Friday, December 30, 2005

Winding down without winding up

Here I sit on the cusp of 2006 and the years chores are almost completely done. The only major thing left for me to do is to finally get the last car load of stuff out of my old office at the university. That happens tomorrow, the 31st.

My dear wife has penned her last New Years card and I have dutifully mailed them all. The kids are in bed, and well, there is a sense of completeness to it all-no, more like relief.

I will really sigh in relief once the moving is finished tomorrow.

We do not celebrate the New Year in the customary Japanese way here at our house, and my wife is not killing herself to make all the special New Years foods that look so beautiful but frankly speaking, taste pretty darned awful.
We don't visit her parents or other relatives on the 1st either, and of course we have no need to go to the Shinto shrine to pray to the pagan gods for luck either.

So it looks to be about 4 or 5 days of serious laziness!

I think Shakespeare would have termed us as "slug-o-beds" for the upcoming holidays.

It is quite liberating to NOT have to jump through all of these cultural hoops while in Japan.
Also, driving around town during the New Year holiday is a real traffic hardly, and seeing the streets for the most part traffic-less, well, it is almost eerie (in a good way!).

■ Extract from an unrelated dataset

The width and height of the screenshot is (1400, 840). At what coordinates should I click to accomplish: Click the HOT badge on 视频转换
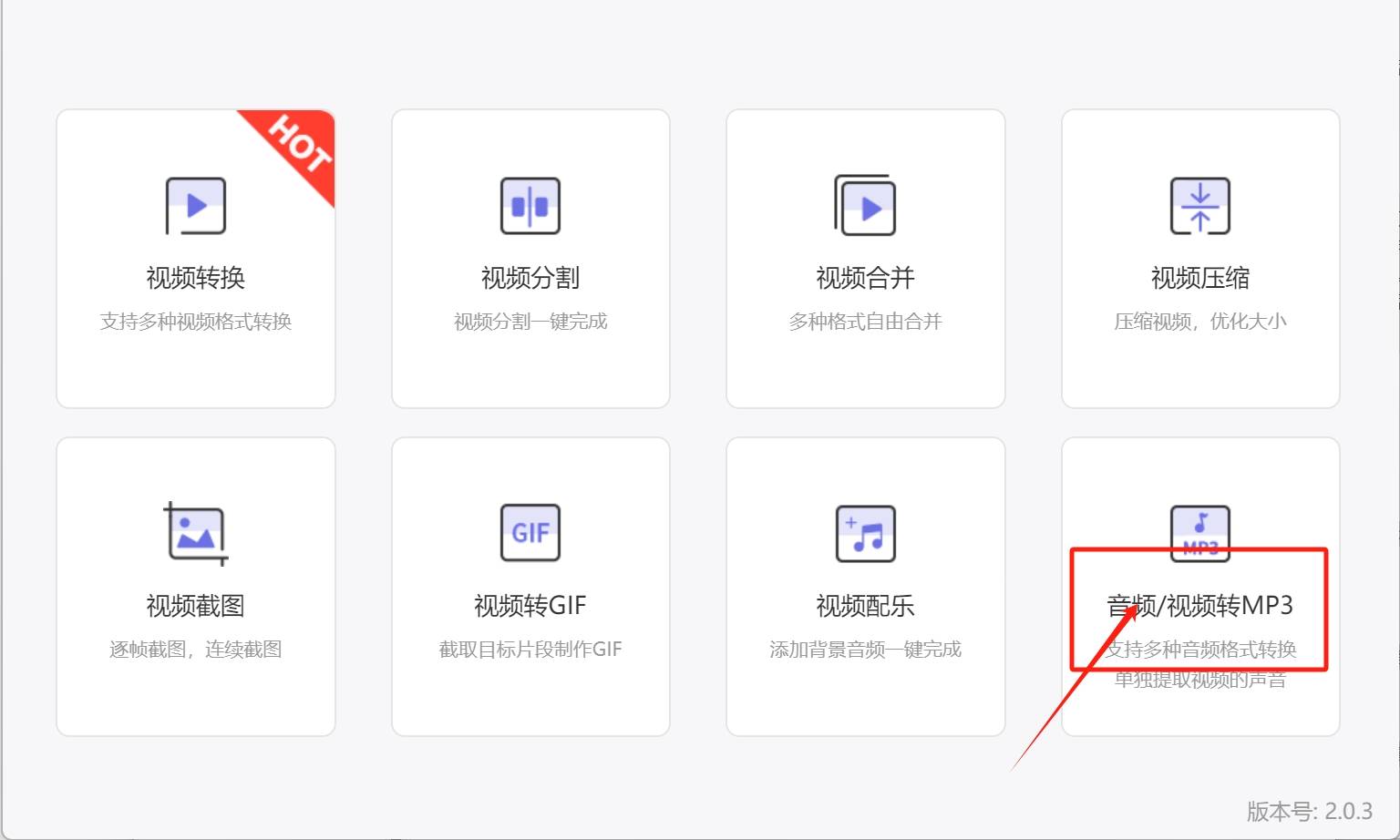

Down time (IE: not being so busy) in Japan is a rare thing, so I plan to enjoy it. I am looking forward to ONE thing, however....

The big event: WVU is playing Georgia in the Sugar Bowl!

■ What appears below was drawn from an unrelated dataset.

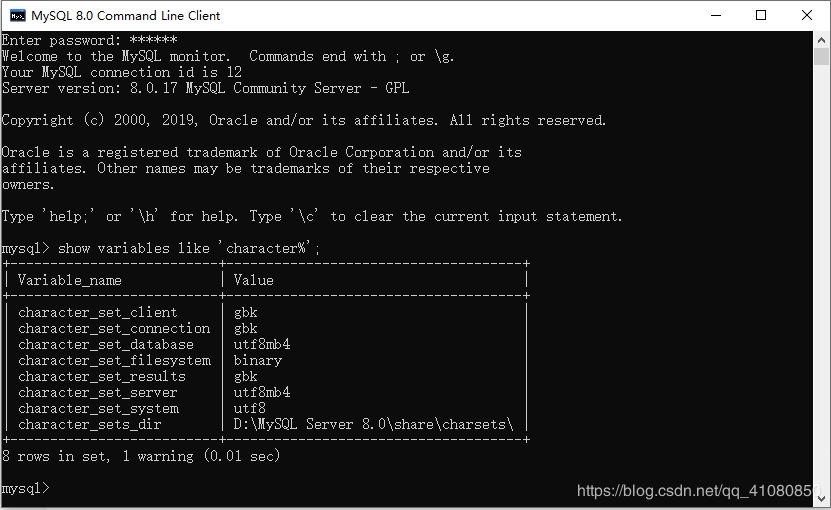Click the Variable_name column header

pyautogui.click(x=70, y=281)
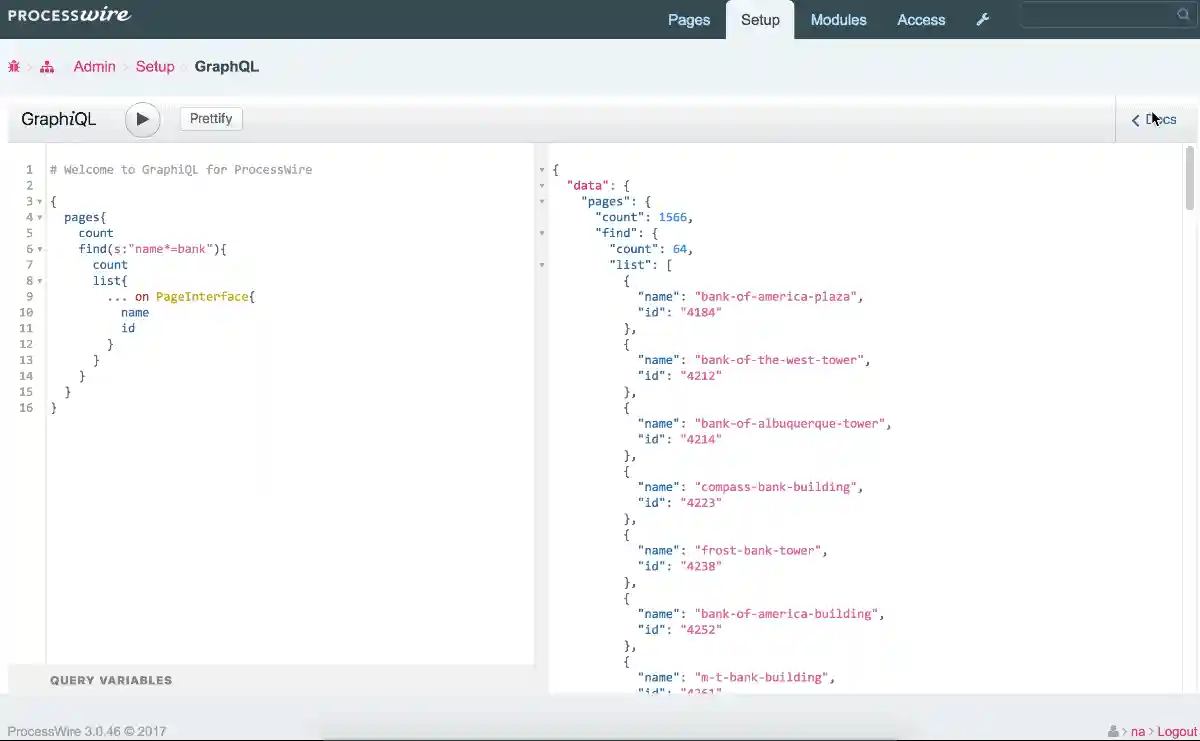Open the Access menu
1200x741 pixels.
[x=920, y=19]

Wednesday, December 28, 2005

Am I the only one?

Todays post is going to be rather short.

Am I the only person who thinks that Will Ferrell is completely untalented?!

And in the same vein, do you know anyone (that is not constantly plugged into the TV) that truly likes Bjork or Beck?

Discuss, discuss.....

Monday, December 26, 2005

The grinch of Christmas present- Santa opens up to Geraldo

A very Merry Christmas and Happy Hannukah to you all!

For the last 8 years I have spent Christmas eve and Christmas day dolled up as the man in red.....usually I appear at a local hotel lobby and restaurant or in some cases, at a shopping center. Heck, I have even made appearances at the boat races, which further confirms to all children who gamble that Santa is, indeed, everywhere.

Besides the rather unbelievable financial rewards of donning the red sweatsuit of happiness, I do enjoy seeing the little kids reaction and listening to them tell me what they hope for. I had a pack of them hugging me around the knees and seeing the joy on their faces was worth all the hassles that wearing the outfit entails.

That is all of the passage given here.